- **Given exercise**: Quote each of the following records word for word, keeping every line unchanged.

- **Task input**:
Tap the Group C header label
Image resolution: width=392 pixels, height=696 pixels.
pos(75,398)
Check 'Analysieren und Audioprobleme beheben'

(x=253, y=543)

- **Answer to the problem**:
Tap the Group C header label
Image resolution: width=392 pixels, height=696 pixels.
pos(75,398)
Check 'Analysieren und Audioprobleme beheben'

(x=253, y=543)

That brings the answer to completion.